İncelenen metin
+ + + + +
27 Şubat 2019 03:52

Bu eseri badanalasak da mı saklasak?

Geçtiğimiz haftalarda Yıldız Teknik Üniversitesi Sanat ve Tasarım Fakültesinde çirkin bir olay yaşandı.

Yıldız Teknik Üniversitesi öğrencilerinin, rektörlük kararıyla kaldırılan reprodüksiyon eserlerinden biri | Fotoğraf: Evrensel

Paylaş

Musab Daud
Yıldız Teknik Üniversitesi

Geçtiğimiz haftalarda Yıldız Teknik Üniversitesi Sanat ve Tasarım Fakültesinde çirkin bir olay yaşandı. Bileşik sanatlar öğrencilerinin dönem sonu bitirme çalışması olarak 2 ay önce astıkları röprodüksiyon çalışmaları Yeni Akit tarafından “ahlaksızlık” temalı bir habere konu oldu. Ardından okulda yaşanan bazı şeylerden sonra öğrenciler kendi işlerini panodan kazımak zorunda kaldılar. Sebebi neydi ki? Asılan işler “çıplaklık” içeriyordu. Halbuki onlar çizmeyi öğrenen, anatomi çalışan, uzun uğraşları sonunda yaptıklarını da sergileme hakkına sahip insanlar. Çünkü 726 yılında ve Bizans’ta yaşamıyoruz.
+ + + + +
Veri alıntıları
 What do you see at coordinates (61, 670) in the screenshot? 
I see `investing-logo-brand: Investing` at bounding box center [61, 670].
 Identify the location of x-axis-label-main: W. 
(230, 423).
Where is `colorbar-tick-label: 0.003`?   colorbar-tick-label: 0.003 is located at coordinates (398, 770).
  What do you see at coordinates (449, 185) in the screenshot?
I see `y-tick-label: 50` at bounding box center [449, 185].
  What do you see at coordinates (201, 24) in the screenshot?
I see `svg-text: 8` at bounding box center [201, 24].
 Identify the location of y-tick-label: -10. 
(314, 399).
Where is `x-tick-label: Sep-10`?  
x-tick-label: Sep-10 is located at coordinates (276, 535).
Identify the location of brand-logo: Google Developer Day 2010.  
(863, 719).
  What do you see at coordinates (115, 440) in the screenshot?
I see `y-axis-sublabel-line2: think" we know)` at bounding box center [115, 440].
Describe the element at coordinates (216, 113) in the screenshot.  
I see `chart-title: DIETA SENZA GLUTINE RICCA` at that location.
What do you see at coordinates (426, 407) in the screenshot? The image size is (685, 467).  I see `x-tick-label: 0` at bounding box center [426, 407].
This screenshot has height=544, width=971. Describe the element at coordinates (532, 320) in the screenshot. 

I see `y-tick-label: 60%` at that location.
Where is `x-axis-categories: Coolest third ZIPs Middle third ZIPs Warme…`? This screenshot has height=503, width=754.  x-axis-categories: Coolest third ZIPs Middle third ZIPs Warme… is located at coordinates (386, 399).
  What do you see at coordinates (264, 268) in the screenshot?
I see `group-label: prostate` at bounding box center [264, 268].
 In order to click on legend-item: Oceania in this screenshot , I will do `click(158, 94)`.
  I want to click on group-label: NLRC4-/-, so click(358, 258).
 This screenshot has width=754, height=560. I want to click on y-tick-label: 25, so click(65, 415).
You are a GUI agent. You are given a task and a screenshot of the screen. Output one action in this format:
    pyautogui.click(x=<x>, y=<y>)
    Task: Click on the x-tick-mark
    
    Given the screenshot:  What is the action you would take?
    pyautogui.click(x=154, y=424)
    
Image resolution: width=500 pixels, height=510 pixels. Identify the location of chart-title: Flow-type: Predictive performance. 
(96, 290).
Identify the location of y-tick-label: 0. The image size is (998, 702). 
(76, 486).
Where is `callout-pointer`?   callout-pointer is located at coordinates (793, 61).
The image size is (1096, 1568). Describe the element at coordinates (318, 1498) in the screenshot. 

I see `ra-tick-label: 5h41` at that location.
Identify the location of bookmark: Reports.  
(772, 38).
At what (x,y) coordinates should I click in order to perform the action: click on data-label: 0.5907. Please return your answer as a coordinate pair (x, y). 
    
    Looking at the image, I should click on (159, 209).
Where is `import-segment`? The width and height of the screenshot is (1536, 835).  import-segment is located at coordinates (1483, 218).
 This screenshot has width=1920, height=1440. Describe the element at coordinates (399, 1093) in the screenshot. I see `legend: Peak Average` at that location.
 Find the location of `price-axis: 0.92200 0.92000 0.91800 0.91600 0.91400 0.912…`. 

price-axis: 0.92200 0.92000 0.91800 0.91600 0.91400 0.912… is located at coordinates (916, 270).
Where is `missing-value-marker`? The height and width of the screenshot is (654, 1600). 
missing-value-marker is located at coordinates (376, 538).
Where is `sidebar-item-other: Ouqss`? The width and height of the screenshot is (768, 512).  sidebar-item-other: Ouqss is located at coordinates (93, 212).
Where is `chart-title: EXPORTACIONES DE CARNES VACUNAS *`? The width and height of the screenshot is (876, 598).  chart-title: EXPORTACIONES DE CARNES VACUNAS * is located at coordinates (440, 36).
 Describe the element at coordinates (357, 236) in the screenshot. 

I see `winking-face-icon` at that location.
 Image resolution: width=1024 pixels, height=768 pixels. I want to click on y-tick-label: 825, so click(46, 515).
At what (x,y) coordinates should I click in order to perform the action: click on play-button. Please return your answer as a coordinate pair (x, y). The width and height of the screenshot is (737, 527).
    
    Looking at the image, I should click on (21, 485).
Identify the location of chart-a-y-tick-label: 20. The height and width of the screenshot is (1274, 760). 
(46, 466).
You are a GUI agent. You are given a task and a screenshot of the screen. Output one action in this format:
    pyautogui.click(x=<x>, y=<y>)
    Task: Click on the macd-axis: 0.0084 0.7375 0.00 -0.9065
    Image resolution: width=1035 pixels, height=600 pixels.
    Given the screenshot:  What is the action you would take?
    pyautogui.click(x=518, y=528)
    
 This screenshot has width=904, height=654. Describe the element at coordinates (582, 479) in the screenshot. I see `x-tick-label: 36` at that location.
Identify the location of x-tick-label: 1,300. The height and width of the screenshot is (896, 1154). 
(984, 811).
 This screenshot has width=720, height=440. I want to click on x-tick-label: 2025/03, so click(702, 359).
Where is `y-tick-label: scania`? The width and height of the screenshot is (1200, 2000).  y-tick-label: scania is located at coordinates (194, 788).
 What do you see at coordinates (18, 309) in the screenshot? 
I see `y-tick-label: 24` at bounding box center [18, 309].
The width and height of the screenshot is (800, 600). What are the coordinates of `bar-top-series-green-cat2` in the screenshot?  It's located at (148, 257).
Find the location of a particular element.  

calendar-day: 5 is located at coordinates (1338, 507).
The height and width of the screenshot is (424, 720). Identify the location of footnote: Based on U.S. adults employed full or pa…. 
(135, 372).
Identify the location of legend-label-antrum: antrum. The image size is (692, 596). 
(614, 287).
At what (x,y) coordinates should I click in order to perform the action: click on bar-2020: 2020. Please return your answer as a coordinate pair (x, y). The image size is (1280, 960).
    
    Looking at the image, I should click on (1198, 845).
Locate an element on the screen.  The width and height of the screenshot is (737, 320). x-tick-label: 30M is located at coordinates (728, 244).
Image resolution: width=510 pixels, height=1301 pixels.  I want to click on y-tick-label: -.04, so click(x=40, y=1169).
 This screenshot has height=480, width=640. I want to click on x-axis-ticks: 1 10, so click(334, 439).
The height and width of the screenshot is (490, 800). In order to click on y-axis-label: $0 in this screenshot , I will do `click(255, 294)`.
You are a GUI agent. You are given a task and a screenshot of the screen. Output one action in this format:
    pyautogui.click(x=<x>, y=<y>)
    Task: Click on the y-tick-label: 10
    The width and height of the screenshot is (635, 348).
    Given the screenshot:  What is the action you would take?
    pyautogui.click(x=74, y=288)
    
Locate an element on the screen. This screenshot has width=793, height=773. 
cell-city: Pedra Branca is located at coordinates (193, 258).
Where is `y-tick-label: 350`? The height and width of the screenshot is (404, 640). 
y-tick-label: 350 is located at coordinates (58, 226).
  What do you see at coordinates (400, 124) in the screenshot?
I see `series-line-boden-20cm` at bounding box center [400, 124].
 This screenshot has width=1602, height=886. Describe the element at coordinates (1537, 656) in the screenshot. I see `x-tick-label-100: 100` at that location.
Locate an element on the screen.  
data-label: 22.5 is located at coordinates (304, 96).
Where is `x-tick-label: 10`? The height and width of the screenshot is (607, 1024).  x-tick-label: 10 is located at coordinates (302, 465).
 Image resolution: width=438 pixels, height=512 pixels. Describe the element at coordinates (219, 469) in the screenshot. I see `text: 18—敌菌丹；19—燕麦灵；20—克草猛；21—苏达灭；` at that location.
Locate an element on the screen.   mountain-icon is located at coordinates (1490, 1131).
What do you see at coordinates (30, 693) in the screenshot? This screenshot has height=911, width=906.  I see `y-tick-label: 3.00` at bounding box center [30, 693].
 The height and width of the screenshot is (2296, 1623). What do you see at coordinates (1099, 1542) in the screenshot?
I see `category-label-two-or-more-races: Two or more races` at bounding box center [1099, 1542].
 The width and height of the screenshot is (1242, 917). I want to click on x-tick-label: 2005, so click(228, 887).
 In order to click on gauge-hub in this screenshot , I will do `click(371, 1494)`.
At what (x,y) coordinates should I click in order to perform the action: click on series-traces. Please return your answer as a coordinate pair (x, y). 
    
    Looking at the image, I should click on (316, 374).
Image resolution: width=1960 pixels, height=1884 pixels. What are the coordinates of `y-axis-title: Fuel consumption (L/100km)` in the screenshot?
+ + + + +
Görev 1
İncelenen metinde "Yıldız Teknik Üniversitesi öğrencilerinin, rektörlük" ile başlayıp "ve Bizans’ta yaşamıyoruz." ile biten bölümü hiçbir değişiklik yapmadan yeniden yazın.
Görev 2
İncelenen metne göre öğrencilerin çalışmalarını hangi yayın, nasıl bir habere konu etti?
Görev 3
Aşağıdaki ifadelerin incelenen metinle uyuşup uyuşmadığını belirtin. Her biri için evet ya da hayır deyin ve metinden belirleyici sözcükleri aynen alıntılayın.
(a) Asılan çalışmalar, bileşik sanatlar öğrencilerinin dönem sonu bitirme çalışmasıydı.
(b) Çalışmaları panodan okul görevlileri kazıdı.
(c) Asılan işler çıplaklık içeriyordu.

Görev yanıtı 1
Yıldız Teknik Üniversitesi öğrencilerinin, rektörlük kararıyla kaldırılan reprodüksiyon eserlerinden biri | Fotoğraf: Evrensel

Paylaş

Musab Daud
Yıldız Teknik Üniversitesi

Geçtiğimiz haftalarda Yıldız Teknik Üniversitesi Sanat ve Tasarım Fakültesinde çirkin bir olay yaşandı. Bileşik sanatlar öğrencilerinin dönem sonu bitirme çalışması olarak 2 ay önce astıkları röprodüksiyon çalışmaları Yeni Akit tarafından “ahlaksızlık” temalı bir habere konu oldu. Ardından okulda yaşanan bazı şeylerden sonra öğrenciler kendi işlerini panodan kazımak zorunda kaldılar. Sebebi neydi ki? Asılan işler “çıplaklık” içeriyordu. Halbuki onlar çizmeyi öğrenen, anatomi çalışan, uzun uğraşları sonunda yaptıklarını da sergileme hakkına sahip insanlar. Çünkü 726 yılında ve Bizans’ta yaşamıyoruz.

Görev yanıtı 2
Çalışmaları Yeni Akit, “ahlaksızlık” temalı bir habere konu etti.

Görev yanıtı 3
(a) Evet: "Bileşik sanatlar öğrencilerinin dönem sonu bitirme çalışması olarak"
(b) Hayır: "öğrenciler kendi işlerini panodan kazımak zorunda kaldılar"
(c) Evet: 'Asılan işler “çıplaklık” içeriyordu.'